As I was revising my thesis for the last time, guided my Kristin Fujie’s amazing comments, I had several thoughts about what I would improve if I continue working on it. I plan to take a break from the project for a while, but I’m not opposed to continuing refining or expanding the project in my graduate studies. I think the project was ambitious, and could certainly be expanded with more context, more theory, and more in depth analysis of each of the books (and others!).
The most glaring omission I noticed in my final read-through was a more specific section bringing the theories to bear on the analysis. There were a lot of resonances I just expected my readers to pick up on, but they weren’t actually articulated in the paper. Kristin noticed this, and I think there could be a 6 or 7 page section in the bottom of the hourglass bringing the theory together and looking for more implications. I find this kind of synthesis very difficult, but even as I read it over after taking a break, I thought it was easier to see the bottom for what it was and what it needed. Throughout the process, I struggled with feeling like every section was disparate and I didn’t connect them perfectly. Part of this was the genre and the apparatus of the ENVS thesis, which required theory, results, methods, etc. In an expansion or revision, I would alter the structure. So far, I think the section that stands best on its own is the theory section. In the future, if I use this paper as a writing sample for English graduate schools, I would probably use this section.
There was also SO MUCH untouched material, especially in Murakami’s texts and Ozeki’s novel. I would love to do a more extended analysis of these stories. I think I would need to do a lot of free-writing, close-reading analysis of specific passages of the books to get to what I envision. I think, for the challenges I pose to ecocriticism, Ozeki’s novel in particular would be a fascinating case study to expand upon. My thesis defense and comments from Kristin have given me SO much to think about, and so many more places that my analysis might go. There is potential for expansion on all sides.

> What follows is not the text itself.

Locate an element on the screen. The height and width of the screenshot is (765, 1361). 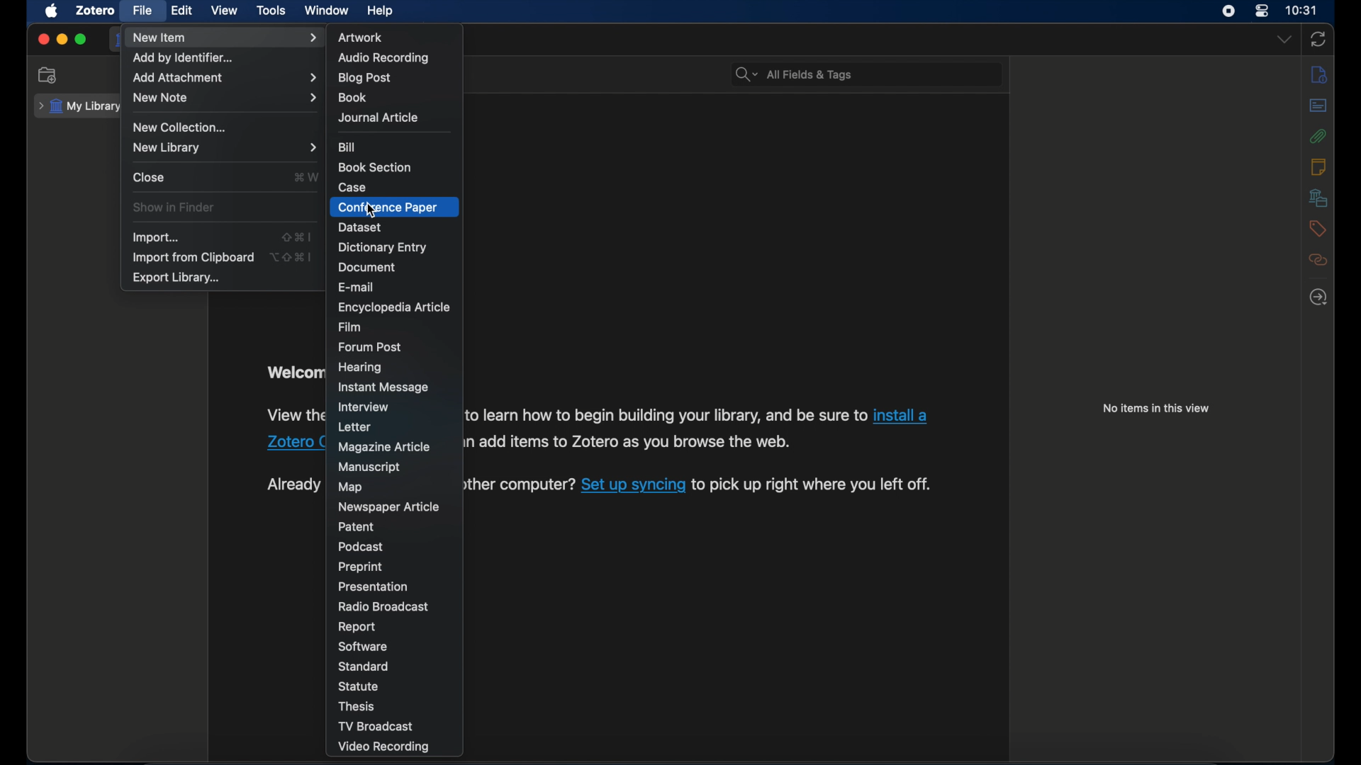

Another place that would be interesting to linger are the indigenous myths. In my thesis defense and in my Festival of Scholars presentation there were questions about this angle. For a postcolonial angle and an inquiry into literary tradition (as it relates to earthquake culture), it would be imperative to analyze the myths and collect more oral history. Since I am moving to Salt Lake City, I wonder if there has been any work done about earthquake culture and historical memory of indigenous tribes along the Wasatch fault. For my interest in the American West as a colonized space, this would be a fascinating topic to pursue in grad school.